--- Provided text ---
┄┄┄┄┄┄┄┄┄┄┄┄┄┄┄┄┄┄┄┄
John Gottman calls those instances where a partner tries to foster feelings of solidarity during a fight repair attempts, and the sad reality is that these attempts are often missed or ignored in favor of continuing to battle it out. If what you are really concerned about is your happiness and the health of your relationship you’ve got to train yourself to accept these attempts and to create them yourself. Negative emotions like anger seem, on the surface, like they are unpleasant but sometimes they can be quite pleasant because they make us feel powerful. It’s like a ball rolling down hill that, once started, just keeps picking up momentum, and it can take a concerted effort at first to consciously interrupt the process and make room for positive feelings to enter your space during a fight.

It’s a huge myth that healthy couples don’t fight, and actually the reverse is usually true. Unhealthy couples don’t fight. They just leave everything simmering below the surface, and the fact that they don’t feel comfortable airing their grievances and differences of opinion, of which there are surely many, is a sure sign that something is wrong. We are not talking about fighting all the time, but the total lack of fighting is just as much of a warning sign from a clinical point of view.
┄┄┄┄┄┄┄┄┄┄┄┄┄┄┄┄┄┄┄┄
--- Collected data entries ---
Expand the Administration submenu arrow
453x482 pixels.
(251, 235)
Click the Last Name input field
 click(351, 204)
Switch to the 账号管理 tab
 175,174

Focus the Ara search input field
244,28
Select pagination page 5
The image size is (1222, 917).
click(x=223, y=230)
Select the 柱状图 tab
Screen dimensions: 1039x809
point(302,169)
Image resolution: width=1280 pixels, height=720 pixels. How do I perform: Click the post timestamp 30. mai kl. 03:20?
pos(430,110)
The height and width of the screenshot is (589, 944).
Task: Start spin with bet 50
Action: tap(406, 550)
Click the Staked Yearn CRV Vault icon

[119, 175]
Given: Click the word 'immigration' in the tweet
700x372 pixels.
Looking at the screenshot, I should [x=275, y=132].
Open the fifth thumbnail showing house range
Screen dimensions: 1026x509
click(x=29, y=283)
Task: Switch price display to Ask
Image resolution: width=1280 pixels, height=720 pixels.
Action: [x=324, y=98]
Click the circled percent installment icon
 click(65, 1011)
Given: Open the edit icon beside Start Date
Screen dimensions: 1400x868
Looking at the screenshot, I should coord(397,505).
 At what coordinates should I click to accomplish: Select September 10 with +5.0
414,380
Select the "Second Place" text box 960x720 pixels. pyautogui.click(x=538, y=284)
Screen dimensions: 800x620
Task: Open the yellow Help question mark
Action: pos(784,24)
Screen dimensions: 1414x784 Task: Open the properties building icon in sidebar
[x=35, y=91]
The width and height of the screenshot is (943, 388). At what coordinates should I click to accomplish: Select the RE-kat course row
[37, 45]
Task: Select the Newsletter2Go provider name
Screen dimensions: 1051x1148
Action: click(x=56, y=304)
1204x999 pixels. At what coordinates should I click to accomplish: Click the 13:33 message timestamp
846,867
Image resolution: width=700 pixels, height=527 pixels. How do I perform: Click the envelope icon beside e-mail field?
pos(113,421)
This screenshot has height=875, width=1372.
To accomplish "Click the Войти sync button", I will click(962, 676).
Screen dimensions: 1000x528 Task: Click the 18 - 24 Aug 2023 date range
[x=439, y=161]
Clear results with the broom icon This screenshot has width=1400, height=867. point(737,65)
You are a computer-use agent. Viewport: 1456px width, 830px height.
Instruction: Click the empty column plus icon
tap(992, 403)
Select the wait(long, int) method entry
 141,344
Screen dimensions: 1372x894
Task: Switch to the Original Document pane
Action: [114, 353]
┄┄┄┄┄┄┄┄┄┄┄┄┄┄┄┄┄┄┄┄
--- Work task A ---
Using the text on relationship fights, decide whether each statement agrees with it: (i) Gottman uses the term "repair attempts" for a partner's efforts to foster solidarity during a fight; (ii) healthy couples usually do not fight; (iii) anger can feel pleasant because it makes us feel powerful. Answer yes or no for each and quote the words of the text that decide it.
--- Work task B ---
Extend the text on relationship fights with one more paragraph that picks up after its last sentence.

--- Result A ---
(i) Yes: "John Gottman calls those instances where a partner tries to foster feelings of solidarity during a fight repair attempts"
(ii) No: "It’s a huge myth that healthy couples don’t fight, and actually the reverse is usually true."
(iii) Yes: "sometimes they can be quite pleasant because they make us feel powerful"

--- Result B ---
Like we said at the top, it’s not that the healthy couple doesn’t ever fight, it’s that both partners know how to deal with this fight in a healthy way, letting the positive feelings in and accepting attempts to increase feelings of connection. A fight doesn’t have to be the end of the world if you can commit yourself to letting go of the bitterness and anger surrounding it, especially when your partner is trying hard to do the same and is introducing relationship-affirming comments into the conversation.